↓↓↓
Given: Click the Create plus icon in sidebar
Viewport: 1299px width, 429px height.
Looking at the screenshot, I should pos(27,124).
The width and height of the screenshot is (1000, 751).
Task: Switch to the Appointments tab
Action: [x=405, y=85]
↑↑↑
— Directions —
Please count the lines in the data above that contain the word "height", and reply with only that number.

— Answer for this exercise —
2